A imigração ilegal de africanos para a África do Sul está se tornando um dos principais problemas enfrentados pela novo governo multirracial do país.
O ministro do Interior, Mangosuthu Buthelezi, calcula que haja de 2 milhões a 4 milhões de ilegais na África do Sul. Isso em uma população de 40 milhões.
O fim do apartheid (regime de segregação racial) foi visto pelos africanos de outros países como possibilidade de obter empregos na região mais desenvolvida do centro-sul do continente.
O crescimento na imigração ilegal foi de 34% este ano, calcula a polícia, a partir do número de pessoas presas na fronteira: de 100 a 150 ao dia.
Esse aumento se soma a um fluxo constante de imigrantes ilegais na década passada, que fugiam das guerras civis que atingiam os países vizinhos à África do Sul.
Só Moçambique recebeu de volta este ano 200 mil imigrantes. A maioria entrou na África do Sul pulando uma cerca eletrificada de 134,5 quilômetros na fronteira com o Zimbábue.
"É como uma cobra de sete cabeças", diz o tenente-coronel John Andrews, cuja companhia guarda as fronteiras do norte. "Você corta uma cabeça e outras seis aparecem. A questão nunca será superada enquanto problemas socioeconômicos não forem resolvidos."
No início do mês, Samson Bigambira, 14, foi preso com outros dez garotos pela companhia de Andrews, após andar os 6.000 km que separam sua devastada Ruanda da África do Sul.
"Não dava para ficar nos campos do Zaire. Na Zâmbia não foi melhor. Depois passamos pelo Zimbábue e decidimos vir para a África do Sul", disse Bigambira, que perdeu toda a família em Ruanda.
O destino da maioria desses imigrantes ilegais é Johannesburgo, principalmente o bairro negro de Soweto. Mas eles estão se espalhando pelo país, trabalhando muitas vezes só por comida e abrigo.
Segundo pesquisa do Instituto Sul-Africano de Relações Raciais, há constantemente cerca de 3.000 imigrantes ilegais nas prisões de Witwartersrand (região de Johannesburgo e Pretória) aguardando repatriamento. De 200 a 300 são repatriados por semana.
Esses dados, veiculados pela imprensa, estão gerando xenofobia entre os sul-africanos.
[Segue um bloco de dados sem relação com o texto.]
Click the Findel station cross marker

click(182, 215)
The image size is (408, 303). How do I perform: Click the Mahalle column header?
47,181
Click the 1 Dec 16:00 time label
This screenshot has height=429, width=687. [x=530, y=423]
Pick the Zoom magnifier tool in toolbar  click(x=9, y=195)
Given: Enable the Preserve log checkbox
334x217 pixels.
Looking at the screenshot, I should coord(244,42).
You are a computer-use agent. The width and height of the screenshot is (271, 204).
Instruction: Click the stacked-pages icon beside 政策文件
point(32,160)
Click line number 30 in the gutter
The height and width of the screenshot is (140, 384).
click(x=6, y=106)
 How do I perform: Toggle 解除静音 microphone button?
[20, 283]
Muitos culpam os imigrantes ilegais pela falta de empregos e pelos baixos salários, já que os ilegais aceitam trabalho em qualquer condição.
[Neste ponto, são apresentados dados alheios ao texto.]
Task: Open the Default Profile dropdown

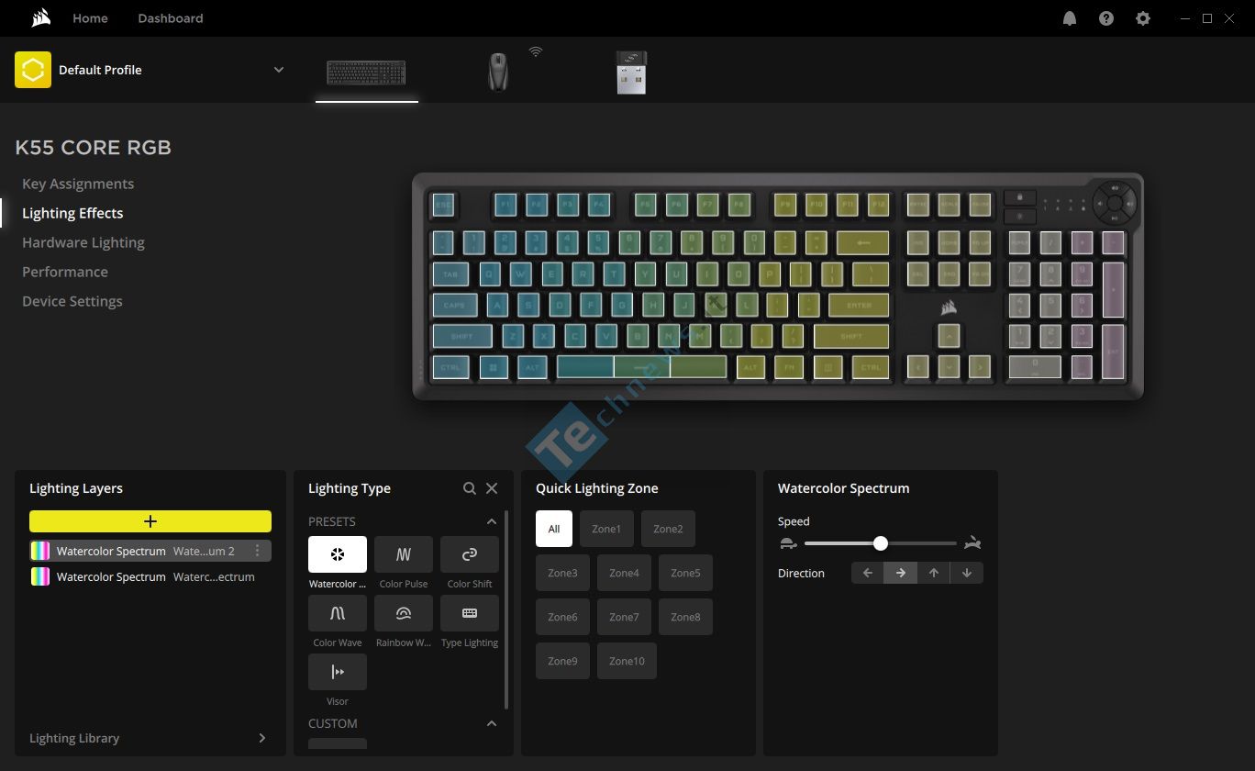Action: (279, 70)
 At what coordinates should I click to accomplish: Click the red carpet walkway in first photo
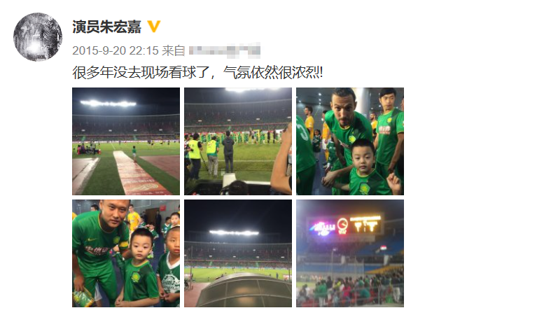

Em julho, por exemplo, 300 membros do Conselho Africano de Camelôs fizeram uma marcha no centro de Johannesburgo, para exigir o imediato repatriamento dos ilegais e uma nova legislação de imigração.
Segundo a polícia, os moçambicanos que buscam o país são alguns dos maiores fornecedores de armas e drogas da África do Sul.
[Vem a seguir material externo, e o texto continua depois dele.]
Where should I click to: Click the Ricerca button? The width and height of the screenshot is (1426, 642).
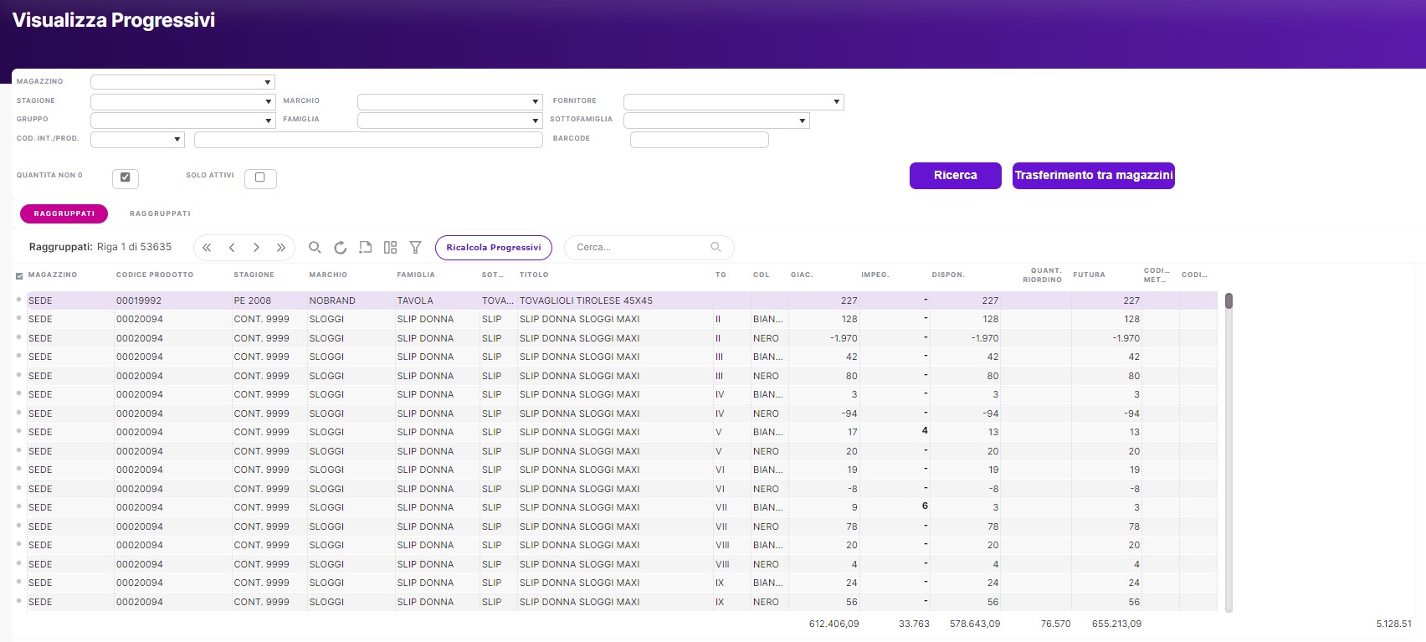(x=955, y=176)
Muitos dos moçambicanos fugiram do exército da Renamo –que sequestrava crianças para treiná-las como soldados. Eles entram na África do Sul com seus rifles AK-47, a arma mais usada em assaltos. Mais de 700 armas foram apreendidas na fronteira com Moçambique só no ano passado.
A pesquisa do Instituto de Estudos Raciais afirma que "não é clara a extensão em que os estrangeiros estão envolvidos no tráfico de drogas".
A política da África do Sul até agora foi não repatriar imigrantes de países em guerra. Mas, diante da pressão social que está surgindo, Buthelezi diz que vai reestudar a questão.